'Saw' Reboot Release Date Moves To The Terrifying Month Of May
The Saw movies used to be a tradition every Halloween season. A new sequel would roll around every October, to the point where they adopted the somewhat nonsensical tagline "If it's Halloween, it must be Saw!" The new Saw reboot, from the twisted mind of Chris Rock, was originally set for an October release date as well – October 23, 2020. But now the latest deathtrap-laden entry has been bumped up a few months, to May 2020. There's never a wrong time for horror as far as I'm concerned, but dropping Saw in the summertime seems...odd.
So when is the new Saw release date? May 15, 2020. That puts it right at the start of the summer movie season, which is certainly a choice. It also puts it directly up against Scoob!, the new Scooby-Doo movie. So I guess you're going to have to make a hard choice that day, my friends. The new Saw stars Chris Rock, Samuel L. Jackson, Max Minghella, and Marisol Nichols.
In the still-untilted film (which, let's be honest, will probably just be called Saw), Rock plays "a police detective investigating a series of grisly crimes and Jackson will portray Rock's father." Minghella plays William Schenk, Rock's partner, while Nichols plays Capt. Angie Garza, Rock's boss. You can expect the film to have "new amped-up level of deviously treacherous traps, clever clues and the edge-of-the-seat suspense they expect from one of the world's most terrifying horror franchises." Darren Lynn Bousman, director of Saw II, III and IV, is helming a script by Pete Goldfinger and Josh Stolberg, from an idea Rock came up with.

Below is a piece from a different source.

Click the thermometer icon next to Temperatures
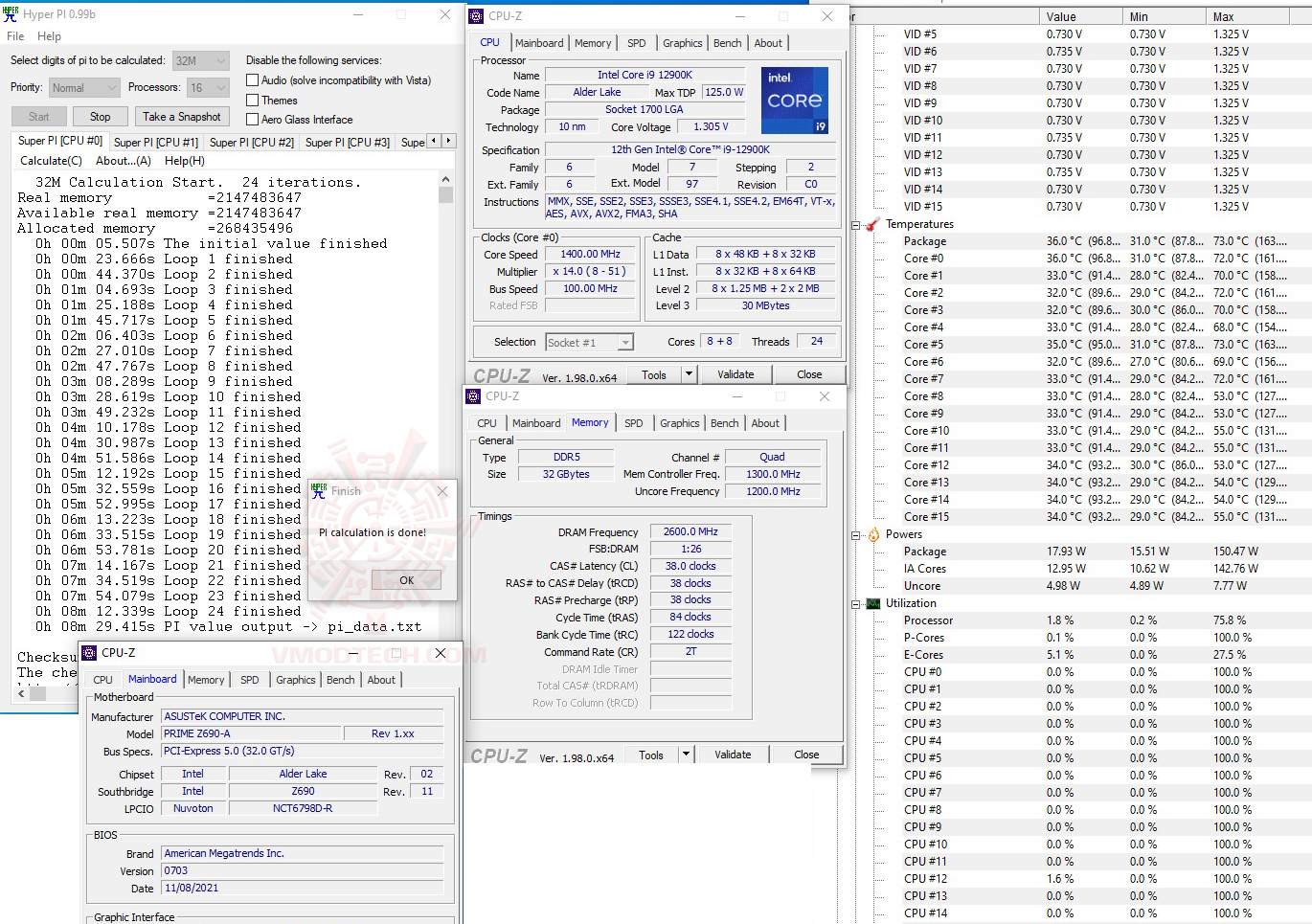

I'm immensely curious about this entire project. While I'm a major horror fan, I was never a big supporter of the Saw franchise. I thought the first film was a clever, tense, low-budget horror-thriller, and then almost all of the sequels were needlessly complicated torture-porn that didn't really appeal to me. But the fact that this new movie comes from an original idea by Rock, and stars both Rock and Samuel L. Jackson, has my attention. I don't know if the movie will turn out to be good, but I have a feeling it'll be interesting. But will audiences be in the mood for a Saw movie in May? I get the impression that one of the reasons the Saw franchise flourished for so long was that the October releases were perfect for audiences seeking horror-themed fair for October. We'll have to see if the same thing happens in May 2020.